Start PROVIDED TEXT

Noah was looking over All-Star Superman here, and he suggested I post one of my old Superman columns from TCJ. I chose this one, which is a Strunk-and-White attempt to talk about Superman’s meaning. Everybody agrees he has one; I wanted to pin it down and say it straight out. The idea was to talk about heady things while keeping the prose simple. At points the approach becomes jokey, because I think a lot of cultural argumentation sounds silly if you don’t dress it up. I love the stuff, though, and I take my view of Superman seriously. It’s just that, because the subject is so heady, I think any conclusions are especially subject to tricks of consciousness and outlook. When I describe our consciousness, it’s easy to end up describing my consciousness.
I got an e-mail with the subject line “Be Superman in Bed.” I knew what they meant. You could say “Play Pool Like Superman”; I would understand that too. Superman would play pool as fast and as well as possible, and everything would be a blur that stood in for the idea of a performance of that sort. Superman is an abstraction that exists because of other abstractions. He exists because of ideas like most, fastest, best. There is some simple grid of measurement underlying our sense of the universe, and Superman exists to represent its top mark. Without him the dashboard doesn’t make sense; we’re lost.
During the 1980s, New York City began sticking big decal daisies in the windows of abandoned buildings in the South Bronx; the idea was that this way people on the commuter trains wouldn’t be so depressed at what they saw. Superman is the plastic daisy our minds have stuck on the universe. But he’s not there to brighten the place, just keep it from overwhelming us. To switch metaphors, he’s like the little man-figure drawn next to the dinosaur to show us how big dinosaurs were. Superman is the human-scale figure in our mental diagram of reality. But somehow he’s been rigged. No matter what he stands next to, that thing also becomes human scale: not just the dinosaur but also icebergs, moons, galaxies, giant robots—the universe. Superman keeps the universe our size. We need him, but we know he’s a lie; if the universe actually were our size, our stand-in wouldn’t need obviously nonhuman qualities (flight, planet-juggling ability). There wouldn’t be any need for superhuman, just human; there wouldn’t be any need for super.

End PROVIDED TEXT

▸ DIRECTIVE 1
Express the stored records as a numbered list, starting at the line that contains "Open the highlighted PDFファイルをダウンロード step" and ending after the line that contains "tap(31, 329)". Leave out any blank lines.

Start AVAILABLE RECORDS

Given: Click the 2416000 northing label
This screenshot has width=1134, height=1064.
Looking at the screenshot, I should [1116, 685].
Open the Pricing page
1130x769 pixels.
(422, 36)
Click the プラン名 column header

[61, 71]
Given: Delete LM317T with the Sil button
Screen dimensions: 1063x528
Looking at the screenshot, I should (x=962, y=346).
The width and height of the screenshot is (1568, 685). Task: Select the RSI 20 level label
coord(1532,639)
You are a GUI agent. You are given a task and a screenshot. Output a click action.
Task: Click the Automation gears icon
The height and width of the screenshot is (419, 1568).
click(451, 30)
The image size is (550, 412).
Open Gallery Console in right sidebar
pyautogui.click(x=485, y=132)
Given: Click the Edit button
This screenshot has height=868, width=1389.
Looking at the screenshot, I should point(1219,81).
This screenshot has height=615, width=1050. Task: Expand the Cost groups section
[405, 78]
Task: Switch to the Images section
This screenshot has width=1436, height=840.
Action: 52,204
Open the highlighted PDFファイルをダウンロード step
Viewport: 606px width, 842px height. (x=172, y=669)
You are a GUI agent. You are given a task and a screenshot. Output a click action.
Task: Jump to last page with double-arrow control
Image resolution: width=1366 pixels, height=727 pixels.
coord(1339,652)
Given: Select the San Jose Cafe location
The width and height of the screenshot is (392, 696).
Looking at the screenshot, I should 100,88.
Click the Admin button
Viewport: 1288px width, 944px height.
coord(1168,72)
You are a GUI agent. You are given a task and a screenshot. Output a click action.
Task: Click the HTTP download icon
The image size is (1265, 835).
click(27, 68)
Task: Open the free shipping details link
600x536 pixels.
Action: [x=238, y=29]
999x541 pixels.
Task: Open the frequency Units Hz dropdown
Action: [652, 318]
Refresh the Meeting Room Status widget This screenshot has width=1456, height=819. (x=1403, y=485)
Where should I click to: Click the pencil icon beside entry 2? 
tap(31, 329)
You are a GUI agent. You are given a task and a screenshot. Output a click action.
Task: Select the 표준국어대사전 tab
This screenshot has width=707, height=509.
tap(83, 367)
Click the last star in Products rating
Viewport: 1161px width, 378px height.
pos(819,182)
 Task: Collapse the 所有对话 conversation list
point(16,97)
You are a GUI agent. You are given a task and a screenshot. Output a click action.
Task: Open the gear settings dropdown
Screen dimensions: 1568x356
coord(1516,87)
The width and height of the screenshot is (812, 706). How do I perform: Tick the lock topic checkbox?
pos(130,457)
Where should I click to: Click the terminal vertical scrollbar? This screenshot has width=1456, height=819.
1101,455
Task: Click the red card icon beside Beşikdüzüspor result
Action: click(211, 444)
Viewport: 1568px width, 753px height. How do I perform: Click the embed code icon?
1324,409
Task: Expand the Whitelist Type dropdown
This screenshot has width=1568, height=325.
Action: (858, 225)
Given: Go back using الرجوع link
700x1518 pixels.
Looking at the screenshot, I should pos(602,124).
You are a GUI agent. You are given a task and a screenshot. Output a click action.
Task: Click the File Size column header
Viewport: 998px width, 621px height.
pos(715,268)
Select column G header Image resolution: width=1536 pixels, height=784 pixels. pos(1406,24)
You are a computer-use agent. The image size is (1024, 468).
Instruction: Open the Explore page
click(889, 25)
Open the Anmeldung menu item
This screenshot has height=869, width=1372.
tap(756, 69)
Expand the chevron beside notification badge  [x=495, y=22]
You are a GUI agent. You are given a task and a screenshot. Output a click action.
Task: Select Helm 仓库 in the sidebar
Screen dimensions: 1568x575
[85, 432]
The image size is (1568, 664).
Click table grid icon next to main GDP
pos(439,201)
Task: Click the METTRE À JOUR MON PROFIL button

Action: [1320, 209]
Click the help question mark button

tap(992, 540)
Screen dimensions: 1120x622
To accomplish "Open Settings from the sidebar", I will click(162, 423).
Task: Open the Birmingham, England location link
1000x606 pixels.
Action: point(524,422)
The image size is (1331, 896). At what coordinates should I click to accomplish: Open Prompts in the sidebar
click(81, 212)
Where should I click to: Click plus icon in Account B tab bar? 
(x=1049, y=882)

End AVAILABLE RECORDS

▸ DIRECTIVE 2
According to the essay on Superman, what did New York City put in the windows of abandoned buildings in the South Bronx during the 1980s?

▸ FULL RESPONSE 1
1. Open the highlighted PDFファイルをダウンロード step
2. Viewport: 606px width, 842px height. (x=172, y=669)
3. You are a GUI agent. You are given a task and a screenshot. Output a click action.
4. Task: Jump to last page with double-arrow control
5. Image resolution: width=1366 pixels, height=727 pixels.
6. coord(1339,652)
7. Given: Select the San Jose Cafe location
8. The width and height of the screenshot is (392, 696).
9. Looking at the screenshot, I should 100,88.
10. Click the Admin button
11. Viewport: 1288px width, 944px height.
12. coord(1168,72)
13. You are a GUI agent. You are given a task and a screenshot. Output a click action.
14. Task: Click the HTTP download icon
15. The image size is (1265, 835).
16. click(27, 68)
17. Task: Open the free shipping details link
18. 600x536 pixels.
19. Action: [x=238, y=29]
20. 999x541 pixels.
21. Task: Open the frequency Units Hz dropdown
22. Action: [652, 318]
23. Refresh the Meeting Room Status widget This screenshot has width=1456, height=819. (x=1403, y=485)
24. Where should I click to: Click the pencil icon beside entry 2? 
25. tap(31, 329)

▸ FULL RESPONSE 2
Big decal daisies